Значение Б. и его влияние в нашей литературе было громадно и чувствуется до сих пор. Он не только впервые установил правильные понятия об искусстве и литературе и указал тот путь, по которому должна идти литература, чтобы стать общественной силой, но явился учителем и руководителем молодого поколения писателей, — нашей славной плеяды 40-х годов, все представители которой прежде всего и больше всего обязаны идейной стороной своих произведений именно Б. С восторгом приветствуя всякое вновь появляющееся дарование, Б. почти всегда безошибочно угадывал будущий путь развития и своей искренней, увлекательной и страстной проповедью неотразимо влиял на направление молодых деятелей литературы. Выработанные им теоретические положения сделались общим достоянием и в большинстве сохраняют свою силу до настоящего времени; а благородное и неустанное искание истины и высокий взгляд на просветительное и освободительное значение литературы останется навсегда дорогим заветом для новых литературных поколений.

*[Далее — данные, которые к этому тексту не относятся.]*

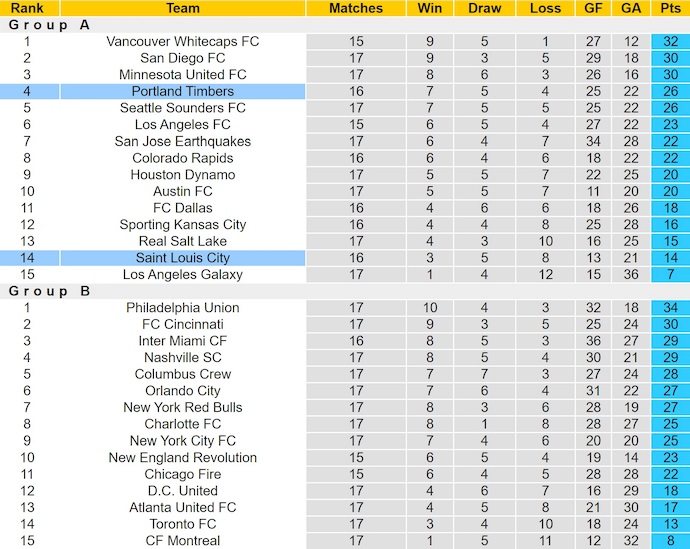The image size is (690, 549).
Task: Click the Philadelphia Union team name
Action: coord(182,307)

А. Н. Пыпин, «В. Г. Белинский, его жизнь и переписка» (2 т., СПб., 1876); его же, «Характеристики литературных мнений» (гл. VII); Н. Г. Чернышевский, «Очерки гоголевского периода русской литературы» («Современник», 1855, декабрь, и 1856); «Воспоминания И. С. Тургенева» («Сочинения», X); Аполлон Григорьев, «Б. и отрицательный взгляд в литературе» («Сочинения», I). Множество мелких статей биографического и критического содержания указано в книге А. Н. Пыпина и в Словаре Геннади. Собрание сочинений Б. вышло в 12-ти томах, М., 1859 г.; с тех пор было еще три издания.